◆ Trecho da página:
↓
O que um naufrágio retrata sobre os últimos anos do tráfico de escravos

Daniela Marinho
Imagem: Canva

É unânime a assertiva de que a escravidão é uma mancha – profunda e incontornável – na história da humanidade. Desse modo, ainda em pleno 2022 é possível descobrir de que forma esse processo atroz se desdobrou. Um naufrágio espanhol recém descoberto trouxe à tona alguns fatos acerca dos últimos anos do tráfico de escravos.

O imponente Guerrero, um navio negreiro espanhol cujo destino era Cuba, naufragou em Florida Keys (arquipélago de ilhas tropicais que se estende do sul do estado da Flórida até o Golfo do México) no início do século XIX (19) depois de ser perseguido por uma escuna antiescravagista inglesa, a Nimble, em 1827.

Navegando ilegalmente, o Guerrero bem representava o não cumprimento da lei: no momento em que o mundo via nascer leis antiescravistas, Cuba ainda adquiria mão de obra africana. A Espanha, interessada nos lucros, ignorava decretos e tratados que impediam – pelo menos na teoria – o comércio transatlântico de escravos.

A Inglaterra, no entanto, passou de aproveitadora para vigilante, despachando um grupamento da Marinha Real para patrulhar em alto mar; sua missão era acabar com o tráfico e libertar as pessoas acorrentadas e maltratadas “por um tráfico tão desumano”. Embora os tratados, inclusive feitos entre a Espanha e a Grã-Bretanha em 1835 e 1845 existissem, os escravos continuavam indo e vindo em enormes quantidades.
↑
◆ Dados fornecidos:
↓
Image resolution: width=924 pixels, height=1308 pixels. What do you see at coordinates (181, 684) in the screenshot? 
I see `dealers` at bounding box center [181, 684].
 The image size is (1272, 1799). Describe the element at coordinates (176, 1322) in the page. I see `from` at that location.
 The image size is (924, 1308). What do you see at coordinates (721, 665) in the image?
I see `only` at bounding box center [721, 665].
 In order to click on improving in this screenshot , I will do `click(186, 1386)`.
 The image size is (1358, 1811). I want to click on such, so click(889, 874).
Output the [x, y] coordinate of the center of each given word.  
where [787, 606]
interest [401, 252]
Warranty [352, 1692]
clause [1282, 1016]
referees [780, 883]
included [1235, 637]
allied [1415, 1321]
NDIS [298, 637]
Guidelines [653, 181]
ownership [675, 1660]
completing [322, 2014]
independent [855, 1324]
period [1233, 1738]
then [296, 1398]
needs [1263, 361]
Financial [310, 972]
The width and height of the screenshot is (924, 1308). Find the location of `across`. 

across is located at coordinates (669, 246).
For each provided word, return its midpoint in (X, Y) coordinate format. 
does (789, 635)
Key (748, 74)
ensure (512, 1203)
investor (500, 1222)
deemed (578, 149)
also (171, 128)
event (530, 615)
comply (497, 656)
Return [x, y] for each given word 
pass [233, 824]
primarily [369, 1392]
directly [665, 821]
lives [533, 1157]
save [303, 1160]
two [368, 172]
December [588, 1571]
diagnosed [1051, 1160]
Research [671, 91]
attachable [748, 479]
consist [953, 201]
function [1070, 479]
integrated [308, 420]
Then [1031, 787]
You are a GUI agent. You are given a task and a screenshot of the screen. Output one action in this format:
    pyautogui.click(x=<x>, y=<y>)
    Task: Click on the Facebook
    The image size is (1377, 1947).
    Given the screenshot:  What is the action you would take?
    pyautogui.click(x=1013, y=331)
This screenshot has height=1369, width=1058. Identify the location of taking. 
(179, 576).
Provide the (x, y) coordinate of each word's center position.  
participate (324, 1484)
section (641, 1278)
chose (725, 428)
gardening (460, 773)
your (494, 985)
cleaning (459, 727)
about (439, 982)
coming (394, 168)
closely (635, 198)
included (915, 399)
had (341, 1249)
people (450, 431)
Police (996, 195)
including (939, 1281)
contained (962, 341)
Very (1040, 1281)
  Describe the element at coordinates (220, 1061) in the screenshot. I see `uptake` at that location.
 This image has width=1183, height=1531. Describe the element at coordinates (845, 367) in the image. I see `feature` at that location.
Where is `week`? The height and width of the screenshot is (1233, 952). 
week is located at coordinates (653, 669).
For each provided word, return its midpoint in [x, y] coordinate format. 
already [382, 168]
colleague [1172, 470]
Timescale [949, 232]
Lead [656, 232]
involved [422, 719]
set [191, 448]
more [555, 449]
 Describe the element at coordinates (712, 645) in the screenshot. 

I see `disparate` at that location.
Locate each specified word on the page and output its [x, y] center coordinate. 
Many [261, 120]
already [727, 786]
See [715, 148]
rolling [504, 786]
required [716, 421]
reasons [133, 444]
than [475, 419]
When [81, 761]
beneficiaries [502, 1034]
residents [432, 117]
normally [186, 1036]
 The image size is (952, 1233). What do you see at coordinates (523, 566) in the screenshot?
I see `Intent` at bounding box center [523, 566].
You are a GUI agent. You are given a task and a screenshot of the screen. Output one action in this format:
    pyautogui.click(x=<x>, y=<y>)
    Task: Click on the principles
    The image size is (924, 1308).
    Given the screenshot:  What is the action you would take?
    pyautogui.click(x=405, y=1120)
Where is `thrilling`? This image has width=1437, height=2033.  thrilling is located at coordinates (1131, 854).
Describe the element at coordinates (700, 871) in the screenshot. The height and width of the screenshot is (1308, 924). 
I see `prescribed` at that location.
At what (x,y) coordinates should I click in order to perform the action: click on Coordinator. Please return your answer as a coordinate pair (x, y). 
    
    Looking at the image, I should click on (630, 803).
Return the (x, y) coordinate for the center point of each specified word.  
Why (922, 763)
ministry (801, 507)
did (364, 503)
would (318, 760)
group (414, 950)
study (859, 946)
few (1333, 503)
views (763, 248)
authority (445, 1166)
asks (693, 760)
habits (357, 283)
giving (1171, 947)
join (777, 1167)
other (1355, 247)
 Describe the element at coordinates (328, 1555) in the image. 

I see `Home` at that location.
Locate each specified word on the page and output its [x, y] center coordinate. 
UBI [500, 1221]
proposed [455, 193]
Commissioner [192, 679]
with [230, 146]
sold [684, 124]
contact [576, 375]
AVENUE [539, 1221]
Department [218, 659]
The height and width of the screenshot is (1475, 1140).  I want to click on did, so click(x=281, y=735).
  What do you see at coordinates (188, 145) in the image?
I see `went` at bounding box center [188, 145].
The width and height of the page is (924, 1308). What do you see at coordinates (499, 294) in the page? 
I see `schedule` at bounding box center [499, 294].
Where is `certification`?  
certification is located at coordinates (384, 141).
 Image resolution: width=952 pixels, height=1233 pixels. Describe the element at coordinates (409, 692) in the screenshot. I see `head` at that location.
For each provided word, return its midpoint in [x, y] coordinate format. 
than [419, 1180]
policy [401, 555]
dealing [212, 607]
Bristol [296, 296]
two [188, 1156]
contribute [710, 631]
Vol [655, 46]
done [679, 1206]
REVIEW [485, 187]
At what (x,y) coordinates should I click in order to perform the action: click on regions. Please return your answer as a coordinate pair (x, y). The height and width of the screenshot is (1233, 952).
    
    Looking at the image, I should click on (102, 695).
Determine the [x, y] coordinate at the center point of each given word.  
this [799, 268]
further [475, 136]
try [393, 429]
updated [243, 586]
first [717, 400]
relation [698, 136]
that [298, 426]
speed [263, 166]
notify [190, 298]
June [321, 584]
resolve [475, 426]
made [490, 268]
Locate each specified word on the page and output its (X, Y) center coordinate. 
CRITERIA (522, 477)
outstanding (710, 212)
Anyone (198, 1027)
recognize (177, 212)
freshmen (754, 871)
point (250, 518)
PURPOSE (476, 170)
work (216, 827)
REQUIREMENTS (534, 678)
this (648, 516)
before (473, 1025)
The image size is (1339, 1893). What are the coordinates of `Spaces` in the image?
↑
◆ Tarefa solicitada: Segundo o texto sobre o naufrágio do Guerrero, qual escuna antiescravagista inglesa perseguiu o navio antes de ele naufragar?

◆ Resposta ao exercício: A escuna Nimble.